## Task statement
Report how many lines in the records below contain the word "target". Give only the number.

## Available records
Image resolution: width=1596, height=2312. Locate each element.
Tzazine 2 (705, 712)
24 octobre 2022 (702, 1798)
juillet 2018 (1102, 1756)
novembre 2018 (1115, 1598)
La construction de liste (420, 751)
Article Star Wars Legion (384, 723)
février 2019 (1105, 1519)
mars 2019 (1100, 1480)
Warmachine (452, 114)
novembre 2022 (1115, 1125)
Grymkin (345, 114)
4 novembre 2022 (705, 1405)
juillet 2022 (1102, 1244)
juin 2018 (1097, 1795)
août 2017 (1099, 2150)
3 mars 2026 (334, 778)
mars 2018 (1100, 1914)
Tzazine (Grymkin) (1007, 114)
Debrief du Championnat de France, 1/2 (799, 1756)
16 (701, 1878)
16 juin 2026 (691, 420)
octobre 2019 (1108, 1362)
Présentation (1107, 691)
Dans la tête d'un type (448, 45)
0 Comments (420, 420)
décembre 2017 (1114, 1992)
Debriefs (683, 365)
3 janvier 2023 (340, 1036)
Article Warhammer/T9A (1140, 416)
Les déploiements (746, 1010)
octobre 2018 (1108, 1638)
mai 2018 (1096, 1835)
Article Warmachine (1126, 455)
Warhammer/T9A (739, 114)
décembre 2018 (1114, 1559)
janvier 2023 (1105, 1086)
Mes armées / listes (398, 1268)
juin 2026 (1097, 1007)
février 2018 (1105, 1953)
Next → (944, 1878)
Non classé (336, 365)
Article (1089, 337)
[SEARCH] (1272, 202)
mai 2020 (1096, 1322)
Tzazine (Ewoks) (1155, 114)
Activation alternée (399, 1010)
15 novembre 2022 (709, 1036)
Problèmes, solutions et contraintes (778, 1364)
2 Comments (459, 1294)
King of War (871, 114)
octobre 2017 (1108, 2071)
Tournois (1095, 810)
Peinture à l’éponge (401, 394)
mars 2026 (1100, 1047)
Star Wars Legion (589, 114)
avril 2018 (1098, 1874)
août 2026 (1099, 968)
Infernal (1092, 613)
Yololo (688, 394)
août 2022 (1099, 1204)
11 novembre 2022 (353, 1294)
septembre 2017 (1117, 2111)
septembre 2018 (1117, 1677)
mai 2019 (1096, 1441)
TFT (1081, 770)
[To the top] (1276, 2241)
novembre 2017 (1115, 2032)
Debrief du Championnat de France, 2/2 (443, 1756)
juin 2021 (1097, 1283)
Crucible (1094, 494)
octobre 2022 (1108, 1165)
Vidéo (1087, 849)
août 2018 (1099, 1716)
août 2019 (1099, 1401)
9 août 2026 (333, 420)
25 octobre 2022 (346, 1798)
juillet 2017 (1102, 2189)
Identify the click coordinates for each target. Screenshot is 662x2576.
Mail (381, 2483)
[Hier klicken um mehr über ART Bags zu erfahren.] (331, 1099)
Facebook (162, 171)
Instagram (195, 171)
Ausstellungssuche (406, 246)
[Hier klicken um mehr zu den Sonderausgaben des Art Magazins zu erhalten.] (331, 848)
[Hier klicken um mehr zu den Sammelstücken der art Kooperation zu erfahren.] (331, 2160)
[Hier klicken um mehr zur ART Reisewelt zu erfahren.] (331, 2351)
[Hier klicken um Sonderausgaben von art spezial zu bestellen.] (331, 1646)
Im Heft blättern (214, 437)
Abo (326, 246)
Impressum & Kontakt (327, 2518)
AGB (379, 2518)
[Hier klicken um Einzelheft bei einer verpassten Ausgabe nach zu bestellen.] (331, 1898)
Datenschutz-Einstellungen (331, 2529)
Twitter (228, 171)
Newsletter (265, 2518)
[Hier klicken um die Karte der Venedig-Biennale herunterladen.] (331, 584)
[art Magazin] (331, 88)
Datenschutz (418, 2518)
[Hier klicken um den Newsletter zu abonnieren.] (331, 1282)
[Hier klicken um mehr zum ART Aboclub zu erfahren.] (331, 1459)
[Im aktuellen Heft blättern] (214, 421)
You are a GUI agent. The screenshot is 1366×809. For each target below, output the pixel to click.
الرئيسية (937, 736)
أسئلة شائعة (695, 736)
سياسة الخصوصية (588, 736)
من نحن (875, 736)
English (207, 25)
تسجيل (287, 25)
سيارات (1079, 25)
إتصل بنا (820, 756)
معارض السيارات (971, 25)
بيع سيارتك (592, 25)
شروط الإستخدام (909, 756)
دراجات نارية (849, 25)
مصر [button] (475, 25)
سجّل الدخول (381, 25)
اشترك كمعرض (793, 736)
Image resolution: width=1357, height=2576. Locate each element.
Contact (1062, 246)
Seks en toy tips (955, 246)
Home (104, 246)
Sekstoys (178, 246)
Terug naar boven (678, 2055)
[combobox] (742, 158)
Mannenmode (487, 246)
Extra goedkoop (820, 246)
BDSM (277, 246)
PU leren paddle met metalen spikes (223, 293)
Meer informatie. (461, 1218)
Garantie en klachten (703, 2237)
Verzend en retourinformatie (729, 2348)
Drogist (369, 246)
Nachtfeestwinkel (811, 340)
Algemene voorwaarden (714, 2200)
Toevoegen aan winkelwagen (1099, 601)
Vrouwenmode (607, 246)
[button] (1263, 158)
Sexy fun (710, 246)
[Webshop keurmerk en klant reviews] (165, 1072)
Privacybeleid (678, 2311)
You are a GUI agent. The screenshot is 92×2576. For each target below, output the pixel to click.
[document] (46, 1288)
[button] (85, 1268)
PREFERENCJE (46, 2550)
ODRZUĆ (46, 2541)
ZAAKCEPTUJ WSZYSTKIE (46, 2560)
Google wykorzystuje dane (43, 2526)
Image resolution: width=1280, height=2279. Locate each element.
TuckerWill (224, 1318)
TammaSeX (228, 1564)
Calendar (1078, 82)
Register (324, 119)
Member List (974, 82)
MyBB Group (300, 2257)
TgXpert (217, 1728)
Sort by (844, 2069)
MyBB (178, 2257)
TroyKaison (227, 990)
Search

## Reply
3